[Exercise details] Write out the data word for word, taking care that no picture is carried over.

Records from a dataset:
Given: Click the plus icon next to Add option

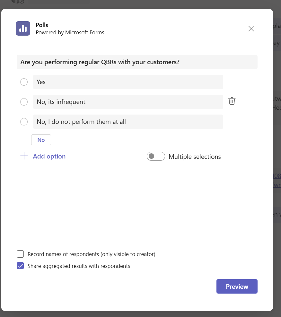Looking at the screenshot, I should click(x=24, y=156).
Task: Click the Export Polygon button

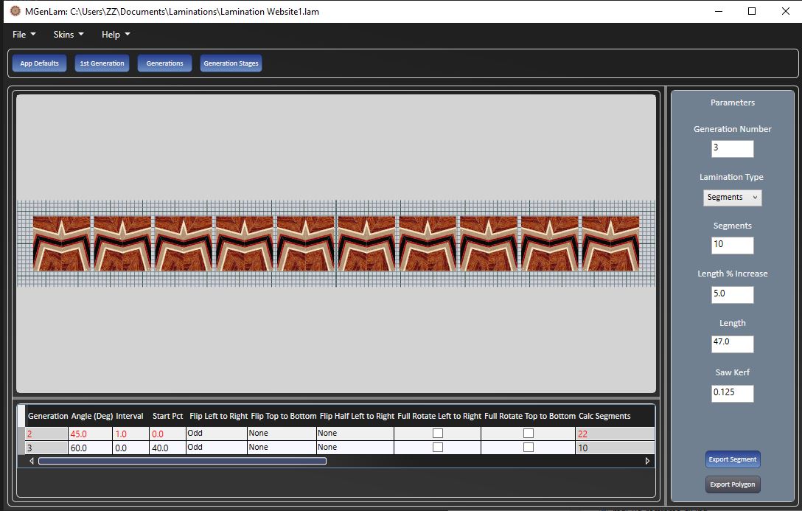Action: click(x=732, y=484)
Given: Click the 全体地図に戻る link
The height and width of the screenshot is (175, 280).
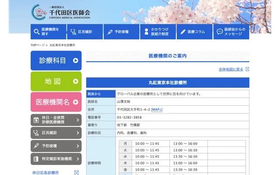Looking at the screenshot, I should coord(231,69).
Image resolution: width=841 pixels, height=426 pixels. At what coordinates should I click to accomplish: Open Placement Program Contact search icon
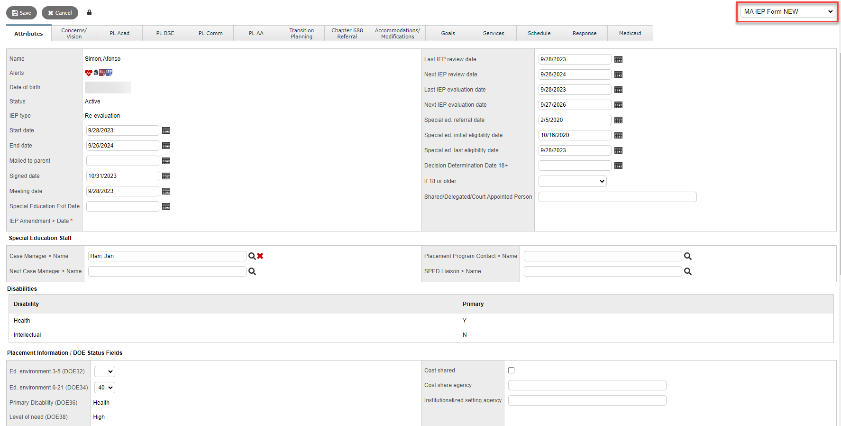[x=687, y=256]
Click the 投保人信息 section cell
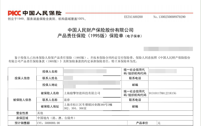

[Solution for this task]
Given: Click the plus icon next to Add option

Looking at the screenshot, I should click(x=24, y=156).
Task: Click the Export Polygon button

Action: click(x=732, y=484)
Given: Click the 全体地図に戻る link
The height and width of the screenshot is (175, 280).
Looking at the screenshot, I should coord(231,69).
Image resolution: width=841 pixels, height=426 pixels. At what coordinates should I click to accomplish: Open Placement Program Contact search icon
[x=687, y=256]
Click the 投保人信息 section cell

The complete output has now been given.